At the same time, the position that philosophy has a method of its own which is different from investigations in individual disciplines is no longer defended. This is where colleagues in Continental philosophy and theology have elaborated their reasons for disagreeing with this curtailment of the genuine capacity of philosophy. In Postmetaphysical Thinking II, published thirty years after his 1981 presentation, Habermas considers it necessary to highlight again the irreplaceable significance of “self-reflection.” This term denotes what Ricœur identified as the specificity of philosophy against the reductionisms he feared as much as Habermas. In Ricœur’s Lectures on Ideology and Utopia, the capacity for self-reflection is the antidote to ideologically enclosed pursuits. He distinguishes two factors, namely, the internal human capacity and the variety of its historical articulations: “Self-reflection has both an ahistorical factor, what I have called its transcendental component, and a cultural component, a history.” The status of reflexivity is also one of the lines of division with other philosophical colleagues. In a 1987 response to Habermas, Dieter Henrich defended it as a capacity that is as original as intersubjectivity, and the key marker against attempts to naturalize pursuits that point to human freedom. The debate on the “transcendental” method enquiring into the conditions of the possibility of human performances cannot be pursued here any further, but the term “self-reflection,” used by Habermas in his earlier critique of the German philosopher Hans-Georg Gadamer, points to a specificity of human consciousness that can only be disclosed indirectly and that consists in going behind empirically observable features.

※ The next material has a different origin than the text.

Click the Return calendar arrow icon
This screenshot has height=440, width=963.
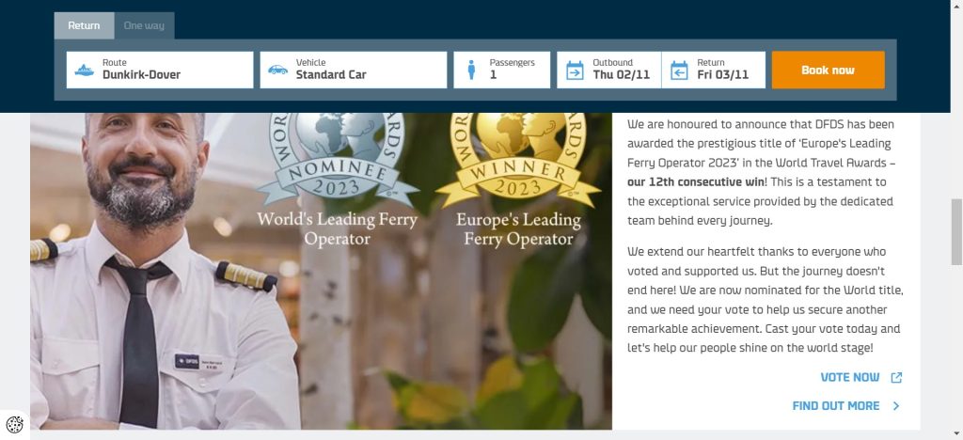[679, 70]
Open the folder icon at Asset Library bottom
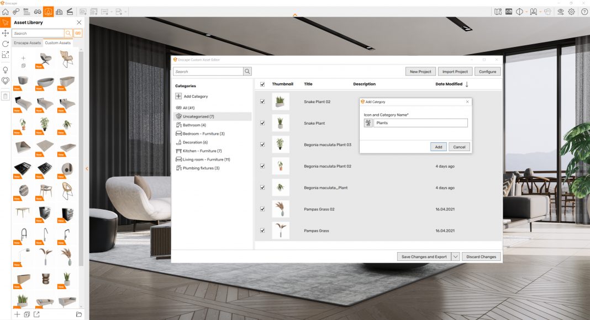Image resolution: width=590 pixels, height=320 pixels. coord(79,314)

“Practical Wisdom” as the Third Stage in Ricœur’s Combination of Aristotle’s and Kant’s Approaches to Ethics
Ricœur can understand the two approaches to ethics, one orientated towards eudaimonia, the other towards principled autonomy, not as alternatives but as two stages, because for him Aristotle’s highest virtue of justice is compatible with Kant’s definition of morality as “good will.” His interpretation of the flourishing life as striving to “live well, with and for others, in just institutions” takes elements of Aristotle’s polis-centered approach in a universalist direction. The key reason to begin with an ethics of striving, rather than with the steep entry of the “ought” encountered in deontological ethics, is
the wish to live in just institutions arises from the same level of morality as do the desire for personal fulfilment and the reciprocity of friendship. The just is first an object of desire, of a lack, of a wish. It begins as a wish before it is an imperative.
The second stage of this ethics, necessary in view of the human penchant for evil or “power over,” portrays deontology as the “sieve of the norm:” “it is owing to the wrong that one person inflicts on another that the moral judgment…has to add the predicate of the obligatory to that of the good, usually under the negative figure of what is prohibited.” The “sieve” filters out maxims that do not meet the prohibition to instrumentalize the other for the agent’s own benefit. It is needed since humans not only lack insight, but can have evil intentions as well. Ricœur devises a third stage, titled with the Aristotelian-sounding term “practical wisdom,” bringing together level 1, the original striving to live well, with level 2, the moral ought, in judgements on concrete situations. This stage of finding equitable solutions for the persons and goods in question requires “imagination.” The task is to mediate between step 2, the “exceptionless universality” of the Kantian moral law, and step 1, the “perspectivism of personal singularity” of the values and priorities chosen in the Aristotelian striving for a flourishing life.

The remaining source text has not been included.